* _WHAT NEEDS TO BE DONE_
Nothing outside the range is wanted. Repeat exactly the lines below from the one with "Video (590, 948)" through the one with "Continuity of Care (160, 662)".

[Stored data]
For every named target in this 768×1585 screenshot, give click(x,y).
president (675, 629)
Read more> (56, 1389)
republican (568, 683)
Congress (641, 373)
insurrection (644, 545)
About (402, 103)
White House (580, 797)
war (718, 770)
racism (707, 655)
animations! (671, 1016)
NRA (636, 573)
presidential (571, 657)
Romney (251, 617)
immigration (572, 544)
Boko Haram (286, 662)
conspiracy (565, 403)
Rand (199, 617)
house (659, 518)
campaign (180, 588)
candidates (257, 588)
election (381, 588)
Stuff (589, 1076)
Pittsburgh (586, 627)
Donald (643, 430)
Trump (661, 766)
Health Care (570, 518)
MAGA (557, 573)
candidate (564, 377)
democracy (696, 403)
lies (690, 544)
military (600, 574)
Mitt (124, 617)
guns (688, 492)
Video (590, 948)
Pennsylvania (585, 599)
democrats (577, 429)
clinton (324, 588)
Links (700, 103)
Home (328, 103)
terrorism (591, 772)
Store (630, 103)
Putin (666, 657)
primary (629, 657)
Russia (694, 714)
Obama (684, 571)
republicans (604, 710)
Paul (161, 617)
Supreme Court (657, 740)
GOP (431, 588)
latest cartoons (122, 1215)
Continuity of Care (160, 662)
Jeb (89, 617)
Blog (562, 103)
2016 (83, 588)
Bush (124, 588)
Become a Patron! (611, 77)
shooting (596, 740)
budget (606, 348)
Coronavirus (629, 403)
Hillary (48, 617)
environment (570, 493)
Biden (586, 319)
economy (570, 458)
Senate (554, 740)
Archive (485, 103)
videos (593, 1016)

--

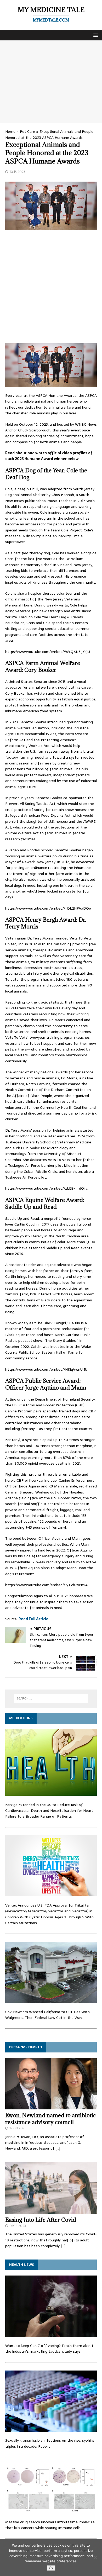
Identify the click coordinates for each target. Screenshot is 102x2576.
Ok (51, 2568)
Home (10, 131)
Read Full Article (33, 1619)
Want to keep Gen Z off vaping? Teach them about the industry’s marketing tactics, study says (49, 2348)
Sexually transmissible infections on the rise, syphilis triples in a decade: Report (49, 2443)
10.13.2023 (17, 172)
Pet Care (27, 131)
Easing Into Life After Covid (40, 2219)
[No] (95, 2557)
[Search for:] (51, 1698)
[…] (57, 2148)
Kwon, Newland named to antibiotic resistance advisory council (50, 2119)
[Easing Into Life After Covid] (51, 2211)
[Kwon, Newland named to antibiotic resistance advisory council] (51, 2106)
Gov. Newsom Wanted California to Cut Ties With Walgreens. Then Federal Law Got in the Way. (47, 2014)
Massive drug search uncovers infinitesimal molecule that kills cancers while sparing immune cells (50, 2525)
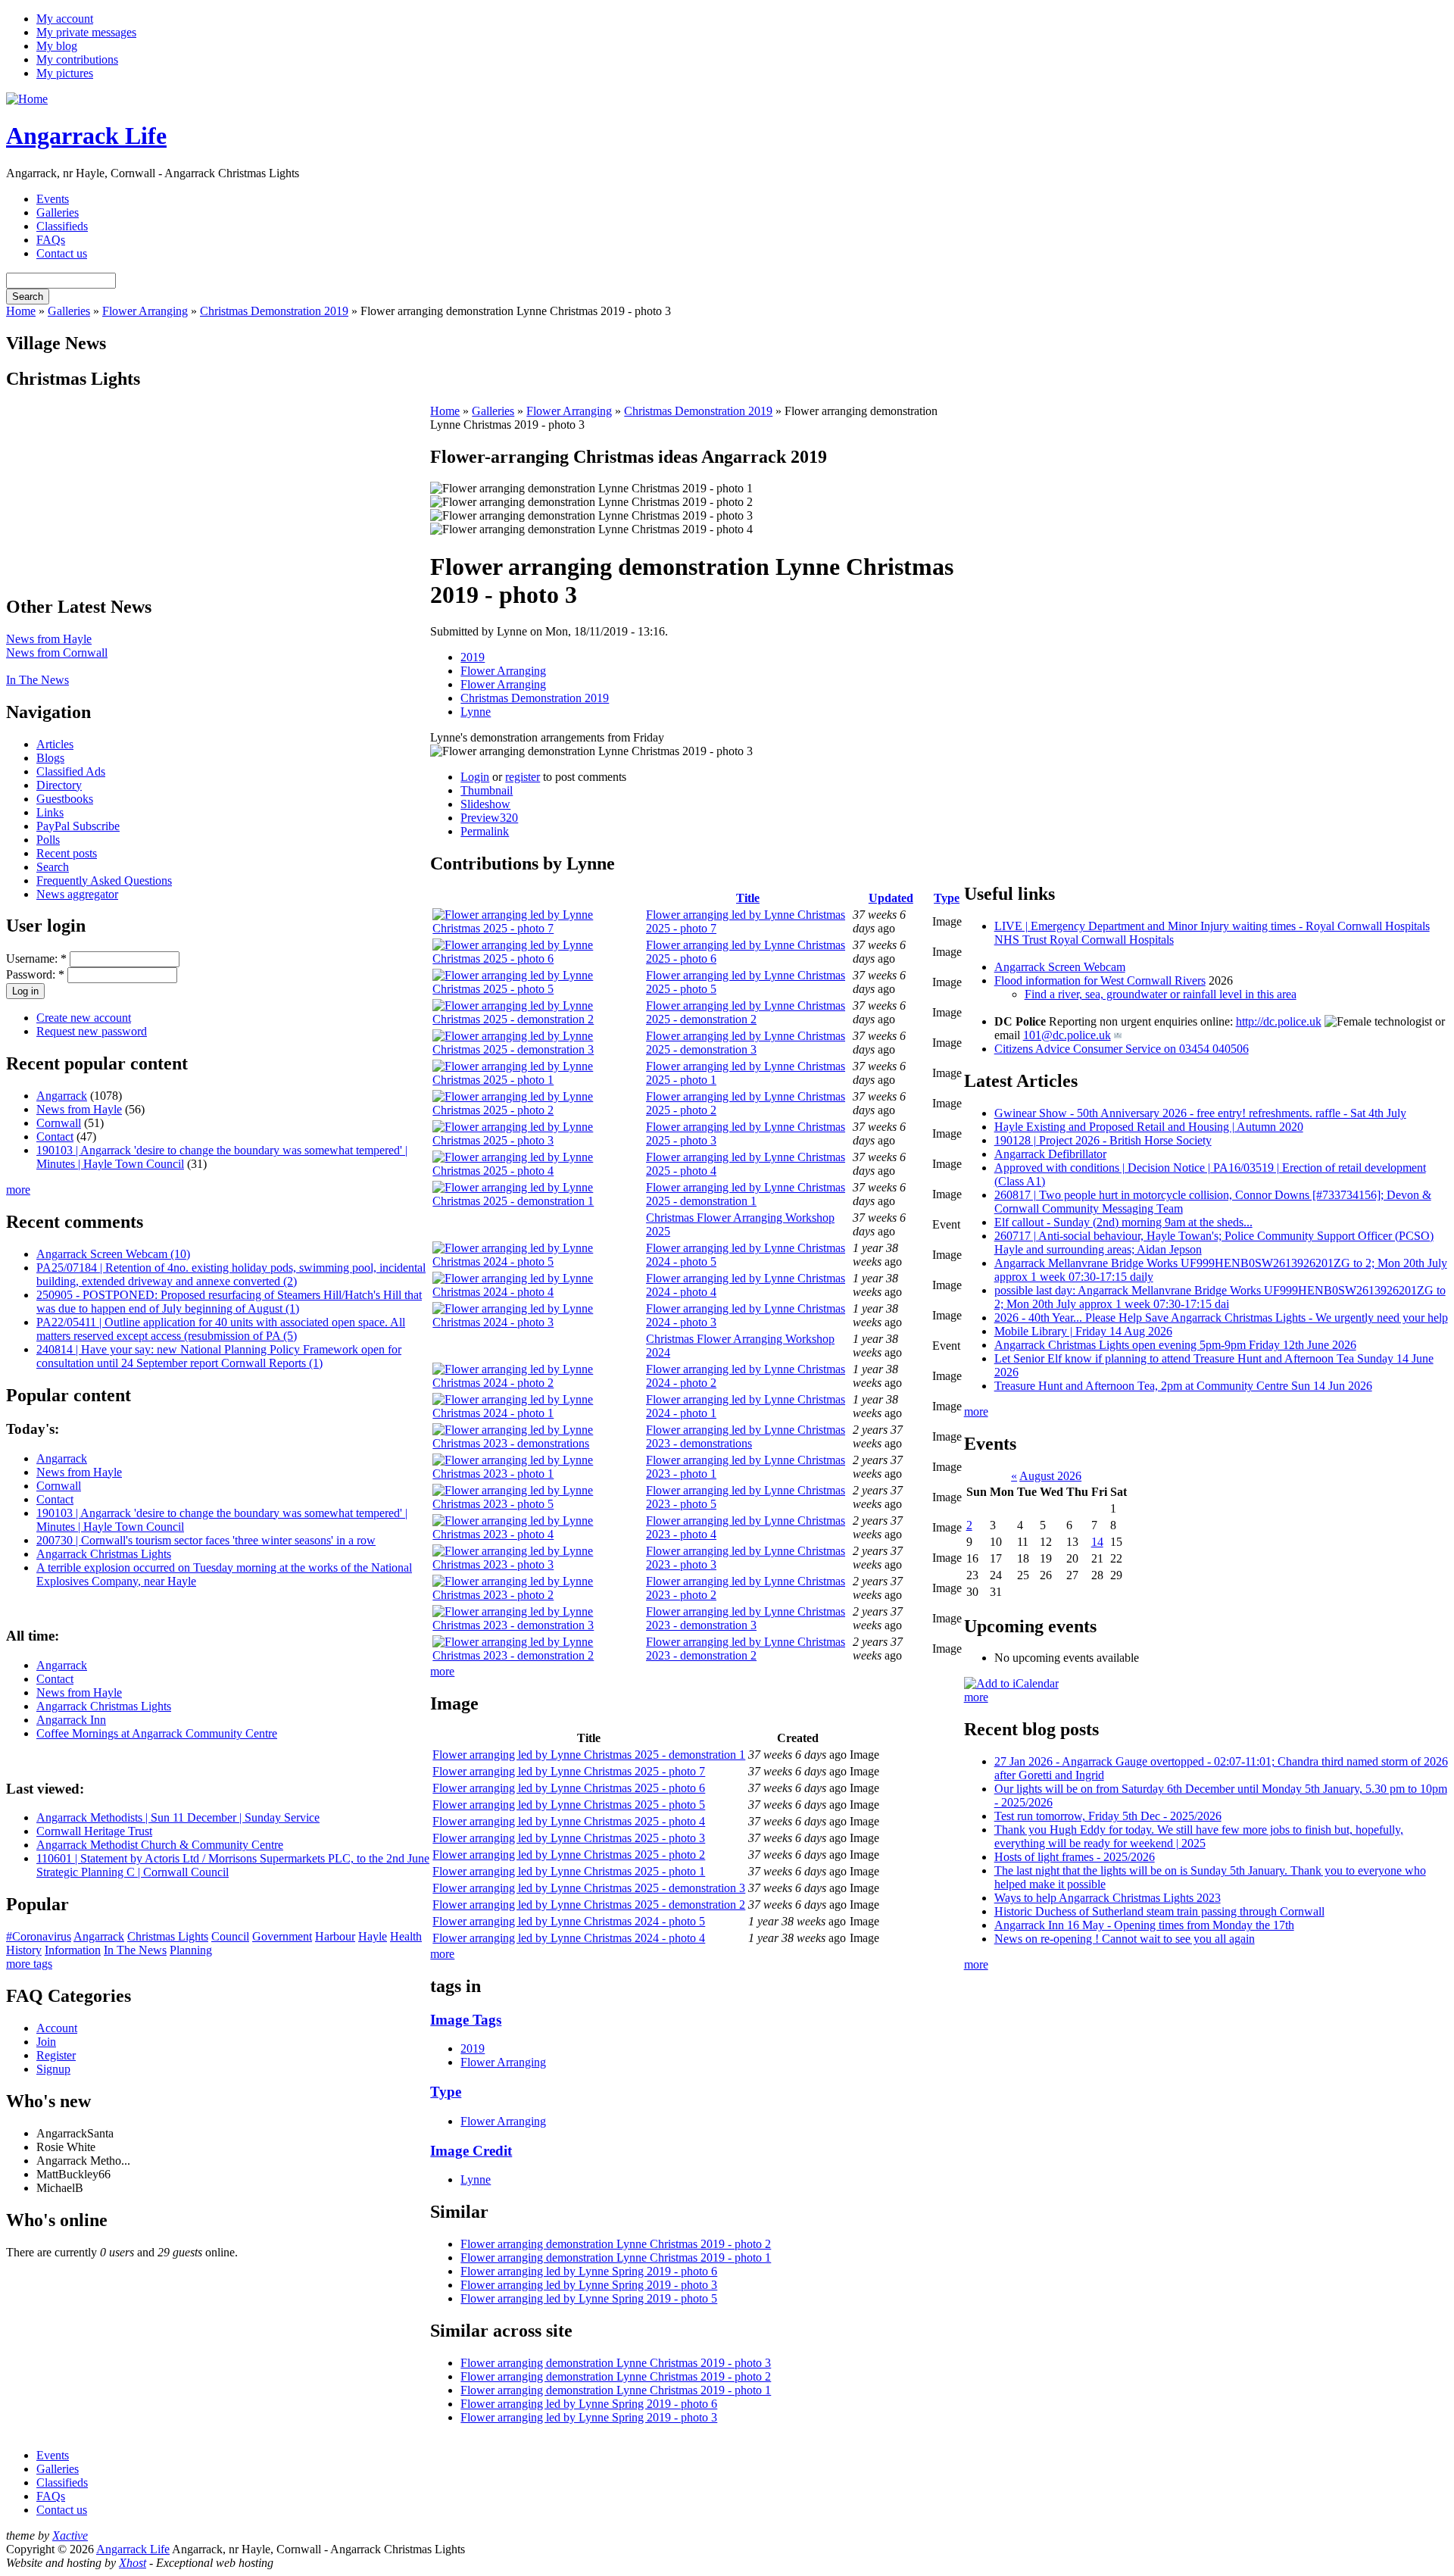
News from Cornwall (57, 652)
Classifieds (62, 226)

* _RESPONSE FOR THIS EXERCISE_
Video (590, 948)
Pennsylvania (585, 599)
democrats (577, 429)
clinton (324, 588)
Links (700, 103)
Home (328, 103)
terrorism (591, 772)
Store (630, 103)
Putin (666, 657)
primary (629, 657)
Russia (694, 714)
Obama (684, 571)
republicans (604, 710)
Paul (161, 617)
Supreme Court (657, 740)
GOP (431, 588)
latest cartoons (122, 1215)
Continuity of Care (160, 662)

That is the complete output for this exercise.